You still have to wait: The Honolulu Police Department is spending some of its federal relief money to extend the hours for gun registration and permit processing,  appointment slots were almost immediately filled for the next 90 days. HPD has experienced a nearly 40% increase in requests for permits. Then you have to wait at least 10 more days, then you have to get another appointment to “register” the firearm. Hope you don’t “need” that firearm right away.

You got to think before you give: Recently read an article about “Munchausen by Internet,” a term coined by Marc Feldman, the University of Alabama psychiatrist. These are people, the vast majority are women, who start up bogus “GoFundMe” pages. Usually a grave, deadly disease with huge medical bills.  These “con’s” bilk decent people out of hundreds of thousands of dollars and make it hard for those with real problems to get help.
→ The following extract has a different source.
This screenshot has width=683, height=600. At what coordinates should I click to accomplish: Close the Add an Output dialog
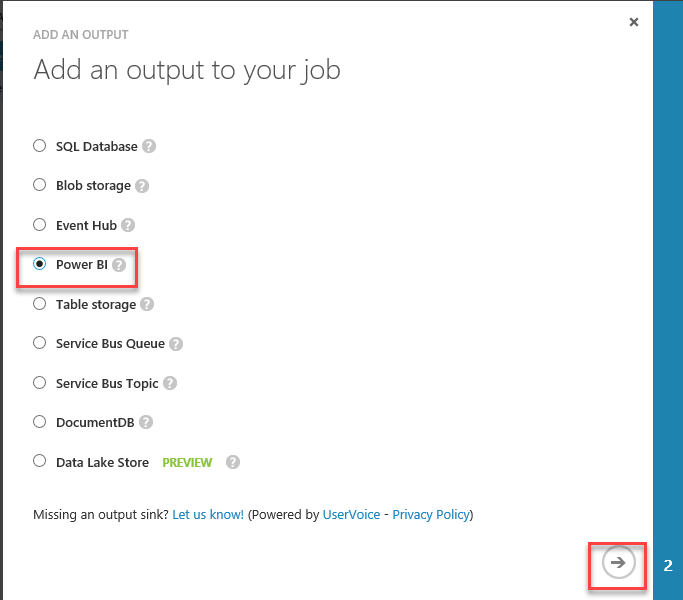(634, 22)
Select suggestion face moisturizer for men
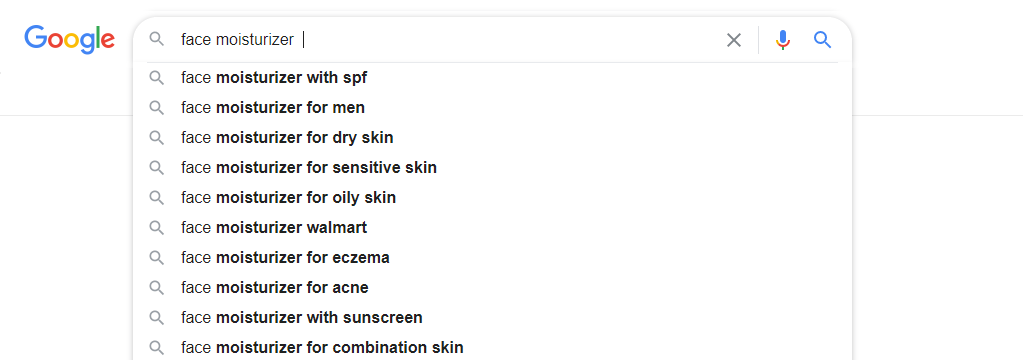Viewport: 1023px width, 360px height. coord(493,108)
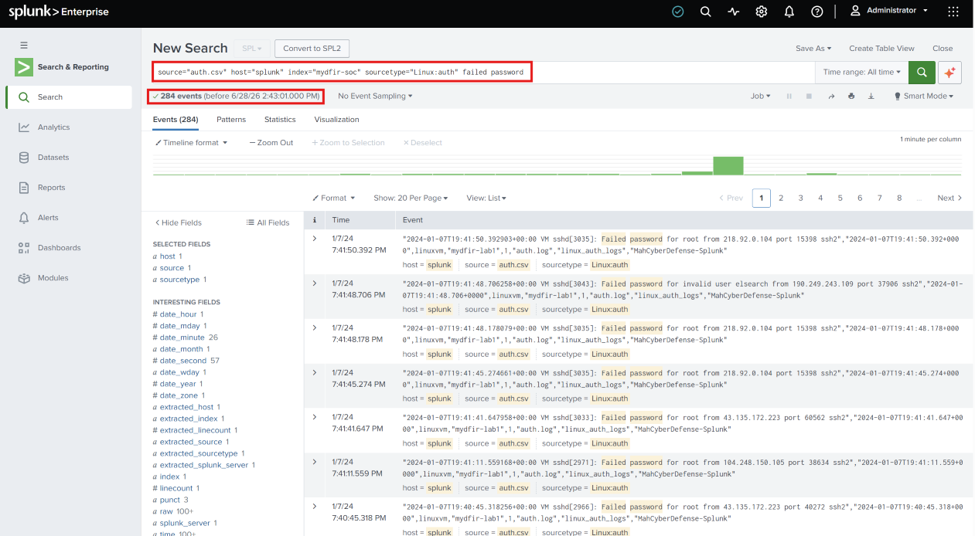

So, before you give, research, review, and then research some more.

Remember I told you: When looking at the recent Rudy Giuliani huhu with the “comedian” Borat, remember what Storyteller told you, always act like someone is recording, they probably are.

Coffee through the nose: That’s what happened when I read in Breitbart that Sen. Bernie Sanders has expressed interest in serving as Labor secretary if Democrat presidential nominee Joe Biden wins the White House in November. This from a guy that has never had a real job, never put in a hard day’s work, owns 3-6 (depending on the report) homes and is considered a multi-millionaire. He’s just a really smart investor. Right?

Something freakin’ wrong here: The University of Texas Longhorn band will not play the school song, “The Eyes of Texas,” this coming weekend after several members said they are unwilling to perform the song. The survey results reportedly showed the band members evenly divided on playing the school’s more than a 100-year-old theme that many are now calling “racist.” My response, if I were the band leader, would be “Bye, There are plenty of musicians that will replace you.” And then call their bluff. The inmates are running the asylum.